As described in the prior Q&A, a shallow neural network has only one (or just a few) hidden layers between the input and output layers. The input layer receives the data, the hidden layer(s) process it, and the final layer produces the output. Shallow neural networks are simpler, more easily trained, and have greater computational efficiency than deep neural networks, which may have thousands of hidden units in dozens of layers. Shallow networks are typically used for simpler tasks such as linear regression, binary classification, or low-dimensional feature extraction.

Technically speaking, a neural network with more than one hidden layer is no longer considered a shallow neural network. In some cases, however, a neural network with 2 or 3 hidden layers, each with a small number of hidden units and having simple connectivity between them may produce straightforward outputs and may still be considered a "shallow" network.

Four common shallow ML techniques are used in image processing applications for MRI, illustrated and discussed below.

Various Shallow Neural Networks (modified from Argentiero et al under CC BY)

Logistic Regression

Logistic regression is a shallow supervised ML technique most commonly used to solve classification problems, especially where the outcome is binary, such as (A or B), (yes or no), and (malignant or benign). Logistic regression is similar to the more familiar linear regression, except that in the latter the output can take on any value. In logistic regression the output is constrained to just two (or at most a few) discrete values. At the heart of logistic regression lies the logistic function, f(x) = 1 / (1 + e^−x), which has a sigmoidal shape and returns a value between 0 and 1 for all inputs x.

During training, the system is provided with correctly classified cases, each described by one or more inputs. The logistic regression algorithm then calculates linear combinations of the inputs and optimizes parameters via a maximum likelihood method that generates odds ratios close to either 0 or 1, depending to which binary class the inputs correspond. Once the parameters are optimized, the model can be used to classify outcomes when new unknown data are presented.

Support Vector Machine (SVM)

In a SVM data is segregated into two classes, each represented by points in space separated by as large a distance as possible. A dividing boundary separates the classes. The choice of the boundary is taken as the one that maximizes the distance (the "margin") between the boundary and the closest point in each group. In other words, the best boundary is the one that cleanly divides the data but doesn't approach either group too closely. The data points lying closest the boundary are called the support vectors. They represent the points most difficult to classify and have a direct bearing on the optimal position of the boundary.

For simple classification problems the boundary is just a straight line or plane. In more complex cases it may be necessary to construct a non-linear boundary such as a parabola, circle, or hyperplane. This is performed by transformation of the data into a higher dimension using a so-called kernel function.

Like logistic regression, the optimal boundary in SVM is calculated using a training set whose classifications and inputs are known. New cases are then classified as to which side of the boundary they fall.
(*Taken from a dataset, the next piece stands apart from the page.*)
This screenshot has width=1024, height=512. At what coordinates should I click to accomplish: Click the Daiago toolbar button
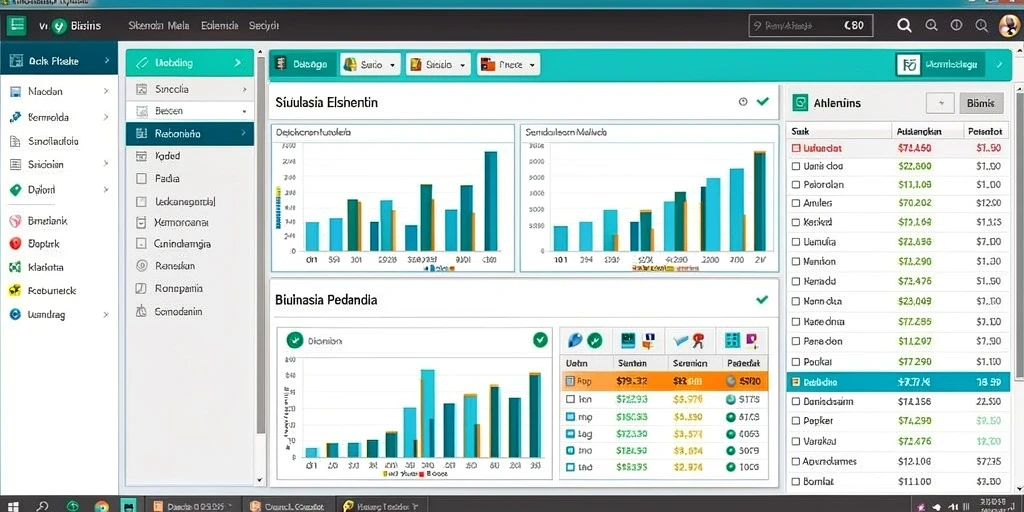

SVM methods may be extended to more than two classes (albeit with some difficulty).

Random Forest

The Random Forest is a machine learning technique for classification and prediction of data. The building block of the Random Forest is the Decision Tree.

Decision trees are relatively straightforward and simple to construct. For example, a decision tree for classifying a ball as football, golf ball, or tennis ball might include two initial branches dealing with shape (round or oblong), with two additional branches along the round into and size (larger or smaller than 4 cm). The major problem with simple decision trees is their high variance -- they commonly overfit the data and do not generalize well to samples beyond the training set.

Random Forests were developed to overcome these problems. Instead of a single tree, Random Forests consist of a large ensemble of individual trees constructed using a randomly selected data from subsets of the original variables. Once the trees are constructed they are tested with known data and the various trees in the forest are scored for their accuracy in prediction. They can thus be used to rank the most important variables in the data. Additional advantages include insensitivity to outliers, ability to handle new data without changing dramatically, and ability to handle missing data.

Cluster Analysis

Unlike the three supervised machine learning techniques above, Cluster Analysis is unsupervised. Its goal is to subdivide large data sets into clusters, groups of objects that have similar properties or features compared to other groups.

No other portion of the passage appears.